# Understanding the Male



## Zebedee (Oct 3, 2007)

*WE BLOKES ARE SIMPLE SOULS REALLY!*​
*A few basic guidelines to help the lovely ladies understand how we boorish, insensitive males are genetically programmed to think*

1. Learn to work the toilet seat. You're a big girl If it's up, put it down. 
We need it up, you need it down. You don't hear us bitching about you leaving it down.

2. Birthdays, Valentines, and Anniversaries are not quests to see if we can find the perfect present yet again!

3. Sometimes we are not thinking about you. Live with it.

4. Saturday = Football. It's like the full moon or the changing of the tides. Let it be.

5. Don't cut your hair. Ever. Long hair is always more attractive than short hair. One of the big reasons guys feargetting married is that married women always cut their hair, and by then you're stuck with her.

6. Shopping is NOT a sport. And no, we are never going to think of it that way.

7. Crying is blackmail.

8. Ask for what you want. Let us be clear on this one: Subtle hints do not work! Strong hints do not work! Obvious hints do not work! Just say it!

9. We don't remember dates. Mark birthdays and anniversaries on a calendar. Remind us frequently beforehand.

10. Most guys own three pairs of shoes - tops. What makes you think we'd be any good at choosing which pair, out of thirty, would look good with your dress?

11. Yes and No are perfectly acceptable answers to almost every question.

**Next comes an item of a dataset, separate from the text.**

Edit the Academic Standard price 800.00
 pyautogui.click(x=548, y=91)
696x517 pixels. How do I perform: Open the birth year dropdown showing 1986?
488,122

12. Come to us with a problem only if you want help solving it. That's what we do. Sympathy is what your girlfriends are for.

13. A headache that last for 17 months is a problem. See a doctor.

14. Check your oil! Please.

15. Anything we said 6 months ago is inadmissible in an argument.
In fact, all comments become null and void after 7 days.

16. If you won't dress like the Victoria's Secret girls, don't expect us
to act like soap opera guys.

17. If you think you're fat, you probably are. Don't ask us. We refuse to answer.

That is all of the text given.